AI coding agents can now autonomously train physical robots to near-perfect performance on fiddly manipulation tasks — and they did it without a human babysitting the process.
Researchers introduced ENPIRE, a framework that gives coding agents a repeatable physical feedback loop: reset the scene, run the robot, check whether it succeeded, then rewrite the policy and try again. The system has four modules handling environment resets, policy refinement, parallel robot rollouts, and a final stage where agents read logs, consult research literature, and patch their own training code. Using this setup, frontier coding agents trained a manipulation policy to a 99% success rate on tasks including organizing a pin box, fastening a zip tie, and basic tool use — with no human intervention during training.
The bottleneck in robotics has never been the robots; it has been the researchers. Every failed grasp traditionally meant a human stepping in to diagnose, adjust, and re-run.

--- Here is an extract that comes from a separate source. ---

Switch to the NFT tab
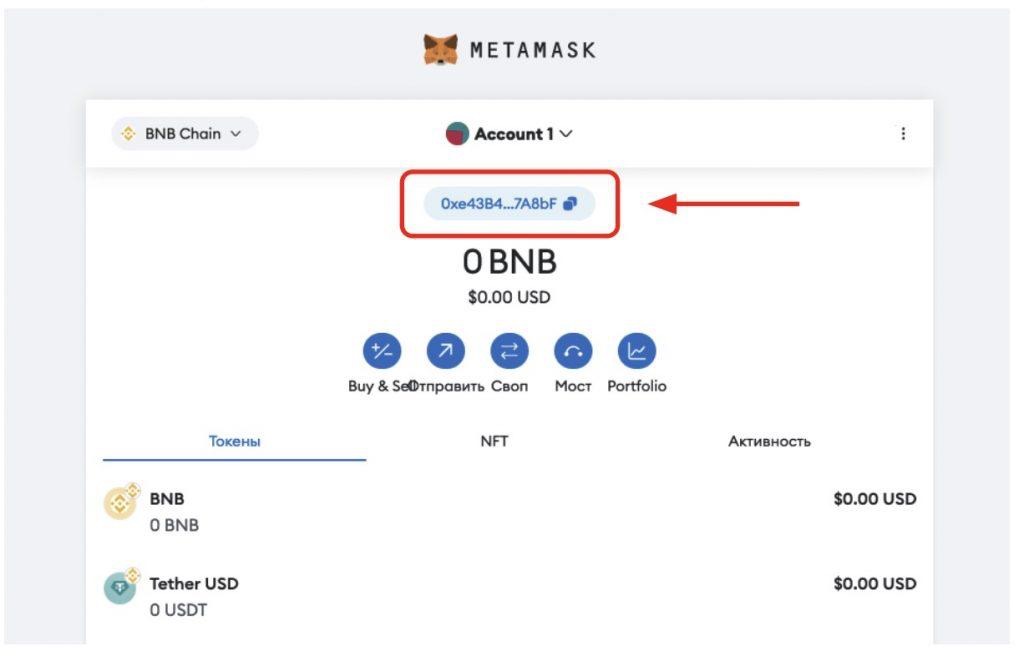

ENPIRE replaces that loop with software, which means robot learning can run overnight, on weekends, and across a fleet of machines simultaneously — compressing iteration cycles that used to take weeks.
This is still a lab result, and "99% on a pin box" is a long way from a warehouse floor full of edge cases. But the direction is clear: the next wave of robotics progress may be gated less by mechanical engineering and more by how well AI agents can conduct their own experiments.